El «Millonario» tuvo un debut para el olvido y cayó 3-1 ante el conjunto marplatense por los 16vos de final. Con un rendimiento colectivo pobre y falta de ideas, los de Coudet se despiden prematuramente de uno de los grandes objetivos del año.
En una noche negra para el conjunto de Núñez, River Plate sufrió una eliminación sorpresiva y dolorosa en la Copa Argentina. En el Estadio Padre Martearena de Salta, Aldosivi se impuso con autoridad, exponiendo todas las carencias del equipo de Eduardo Coudet y sentenciando un 3-1 que dejó al «Millonario» sin una de sus vías de acceso a la Copa Libertadores 2027.
Un dominio estéril que terminó en pesadilla
El partido dejó en evidencia una distancia abismal entre lo que el equipo intentó proponer y lo que pudo ejecutar. Pese a haber ostentado un 78% de posesión de pelota, River fue incapaz de traducirla en peligro real frente al arco de Jorge Chicco. La falta de ideas, los pases errados y la incapacidad para generar cambios de ritmo fueron una constante que facilitó el trabajo defensivo de los marplatenses.

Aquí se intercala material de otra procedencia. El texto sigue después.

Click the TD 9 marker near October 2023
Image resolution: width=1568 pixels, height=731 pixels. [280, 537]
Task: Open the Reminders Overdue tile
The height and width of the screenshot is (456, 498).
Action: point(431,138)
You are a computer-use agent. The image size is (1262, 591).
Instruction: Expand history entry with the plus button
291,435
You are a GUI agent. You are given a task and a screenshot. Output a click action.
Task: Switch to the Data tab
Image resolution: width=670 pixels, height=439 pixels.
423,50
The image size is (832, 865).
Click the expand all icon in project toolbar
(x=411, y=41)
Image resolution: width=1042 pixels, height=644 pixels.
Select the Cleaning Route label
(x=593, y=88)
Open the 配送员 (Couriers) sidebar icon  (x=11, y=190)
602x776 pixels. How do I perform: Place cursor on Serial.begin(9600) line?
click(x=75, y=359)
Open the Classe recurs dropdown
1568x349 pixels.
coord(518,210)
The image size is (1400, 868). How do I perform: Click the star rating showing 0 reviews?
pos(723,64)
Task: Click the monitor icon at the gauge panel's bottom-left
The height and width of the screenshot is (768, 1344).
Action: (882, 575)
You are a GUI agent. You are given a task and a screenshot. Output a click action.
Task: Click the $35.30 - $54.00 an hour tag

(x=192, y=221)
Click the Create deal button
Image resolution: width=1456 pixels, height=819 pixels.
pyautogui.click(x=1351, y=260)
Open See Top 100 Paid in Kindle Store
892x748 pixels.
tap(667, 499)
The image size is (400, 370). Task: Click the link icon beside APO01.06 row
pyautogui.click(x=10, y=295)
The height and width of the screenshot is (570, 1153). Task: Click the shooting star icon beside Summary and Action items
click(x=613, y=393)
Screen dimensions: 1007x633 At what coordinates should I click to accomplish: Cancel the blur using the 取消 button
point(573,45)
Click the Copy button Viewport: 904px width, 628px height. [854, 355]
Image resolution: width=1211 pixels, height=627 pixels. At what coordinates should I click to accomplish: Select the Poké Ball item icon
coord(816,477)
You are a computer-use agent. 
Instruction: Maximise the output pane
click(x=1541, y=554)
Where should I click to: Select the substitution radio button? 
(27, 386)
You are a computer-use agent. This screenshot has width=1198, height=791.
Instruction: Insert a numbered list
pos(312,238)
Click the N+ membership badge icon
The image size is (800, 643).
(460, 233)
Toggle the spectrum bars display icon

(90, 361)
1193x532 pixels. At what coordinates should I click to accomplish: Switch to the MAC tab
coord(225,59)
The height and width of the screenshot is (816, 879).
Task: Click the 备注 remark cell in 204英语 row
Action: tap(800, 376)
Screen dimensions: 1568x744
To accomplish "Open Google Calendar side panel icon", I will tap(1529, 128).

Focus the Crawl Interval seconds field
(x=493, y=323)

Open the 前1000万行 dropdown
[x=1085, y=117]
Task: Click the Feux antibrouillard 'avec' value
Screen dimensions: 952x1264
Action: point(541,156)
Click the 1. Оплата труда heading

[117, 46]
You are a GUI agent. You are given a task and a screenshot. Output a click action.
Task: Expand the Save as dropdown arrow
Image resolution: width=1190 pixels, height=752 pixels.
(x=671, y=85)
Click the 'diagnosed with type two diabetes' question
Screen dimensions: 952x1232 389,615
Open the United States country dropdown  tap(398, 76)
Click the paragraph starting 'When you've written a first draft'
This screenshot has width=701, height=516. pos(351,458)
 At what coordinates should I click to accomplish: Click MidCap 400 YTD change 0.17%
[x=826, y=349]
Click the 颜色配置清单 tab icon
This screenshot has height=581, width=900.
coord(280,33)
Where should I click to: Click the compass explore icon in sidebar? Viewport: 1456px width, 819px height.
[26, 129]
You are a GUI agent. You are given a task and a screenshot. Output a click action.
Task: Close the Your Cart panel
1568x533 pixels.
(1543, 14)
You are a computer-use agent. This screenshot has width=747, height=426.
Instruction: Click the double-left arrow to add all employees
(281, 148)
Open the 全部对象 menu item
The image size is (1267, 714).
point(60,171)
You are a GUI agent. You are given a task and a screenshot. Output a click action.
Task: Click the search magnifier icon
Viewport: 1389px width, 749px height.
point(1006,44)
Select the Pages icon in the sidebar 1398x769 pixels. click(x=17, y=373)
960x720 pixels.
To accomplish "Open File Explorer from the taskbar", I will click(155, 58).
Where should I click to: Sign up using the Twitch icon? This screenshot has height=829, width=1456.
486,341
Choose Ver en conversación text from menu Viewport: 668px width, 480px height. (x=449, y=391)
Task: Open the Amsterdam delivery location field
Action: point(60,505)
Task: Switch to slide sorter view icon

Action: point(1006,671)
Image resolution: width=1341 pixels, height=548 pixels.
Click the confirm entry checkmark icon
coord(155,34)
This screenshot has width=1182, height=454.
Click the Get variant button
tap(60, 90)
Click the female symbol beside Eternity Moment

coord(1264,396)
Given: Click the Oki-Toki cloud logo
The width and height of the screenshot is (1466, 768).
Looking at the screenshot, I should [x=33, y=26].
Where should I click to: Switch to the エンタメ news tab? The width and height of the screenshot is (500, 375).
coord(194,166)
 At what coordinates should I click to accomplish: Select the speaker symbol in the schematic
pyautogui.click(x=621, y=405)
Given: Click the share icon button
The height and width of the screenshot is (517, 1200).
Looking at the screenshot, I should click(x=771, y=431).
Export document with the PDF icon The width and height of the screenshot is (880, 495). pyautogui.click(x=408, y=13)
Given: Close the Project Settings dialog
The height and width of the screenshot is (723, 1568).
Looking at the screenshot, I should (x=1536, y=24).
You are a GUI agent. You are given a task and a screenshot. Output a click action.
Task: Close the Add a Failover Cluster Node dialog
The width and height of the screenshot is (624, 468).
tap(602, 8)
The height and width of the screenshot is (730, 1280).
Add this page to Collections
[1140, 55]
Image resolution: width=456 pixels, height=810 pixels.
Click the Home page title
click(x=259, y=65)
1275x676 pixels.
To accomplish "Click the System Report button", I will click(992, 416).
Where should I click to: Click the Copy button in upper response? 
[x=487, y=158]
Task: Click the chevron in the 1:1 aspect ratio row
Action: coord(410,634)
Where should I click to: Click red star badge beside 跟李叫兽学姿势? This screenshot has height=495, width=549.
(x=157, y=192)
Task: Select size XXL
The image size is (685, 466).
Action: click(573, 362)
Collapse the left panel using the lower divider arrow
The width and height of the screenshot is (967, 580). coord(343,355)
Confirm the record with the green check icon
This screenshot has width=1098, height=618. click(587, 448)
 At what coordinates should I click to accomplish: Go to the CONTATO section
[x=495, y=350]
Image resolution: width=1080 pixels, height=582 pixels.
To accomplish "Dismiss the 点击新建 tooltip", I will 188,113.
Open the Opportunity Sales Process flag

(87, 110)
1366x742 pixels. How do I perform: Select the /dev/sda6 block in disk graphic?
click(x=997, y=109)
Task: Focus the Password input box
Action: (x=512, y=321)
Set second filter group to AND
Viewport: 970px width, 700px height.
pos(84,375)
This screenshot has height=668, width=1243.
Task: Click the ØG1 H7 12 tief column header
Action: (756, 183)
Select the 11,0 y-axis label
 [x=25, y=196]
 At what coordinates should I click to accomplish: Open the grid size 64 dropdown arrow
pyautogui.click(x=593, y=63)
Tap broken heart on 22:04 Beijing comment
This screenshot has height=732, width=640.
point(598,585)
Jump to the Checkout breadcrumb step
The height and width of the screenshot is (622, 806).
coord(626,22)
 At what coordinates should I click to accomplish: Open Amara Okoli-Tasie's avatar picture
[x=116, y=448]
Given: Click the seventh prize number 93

Por el contrario, el equipo de Israel Damonte ejecutó un plan maestro: dos líneas de cuatro compactas, presión alta y una explotación quirúrgica de las bandas, aprovechando especialmente la fragilidad del sector derecho defensivo del rival. Tomás Fernández, autor de un doblete, fue la gran figura de la noche y el verdugo de un River que se vio superado desde el inicio hasta el pitazo final.
El análisis de un debut fallido
Coudet, quien buscaba asentar su idea de juego en este nuevo semestre, se vio obligado a realizar cambios tácticos antes del entretiempo —con los ingresos de Beltrán y Arambarri— ante un nivel que el propio público calificó de «papelón». Ni siquiera los refuerzos de jerarquía pudieron maquillar un desempeño colectivo que estuvo lejos de las expectativas generadas en el mercado de pases.
Con esta derrota, el equipo queda en una situación delicada: perdió una de las llaves más directas para clasificar a la Libertadores 2027 y abre un interrogante grande sobre el futuro inmediato del semestre. Mientras el país vive la previa de la final del Mundial, en Núñez la preocupación es total.
Para River, la derrota no solo significa la salida del torneo, sino un llamado de atención urgente. La falta de efectividad y la fragilidad defensiva vuelven a poner la lupa sobre un plantel que necesita una reacción inmediata si pretende revertir una imagen que, por ahora, deja más dudas que certezas.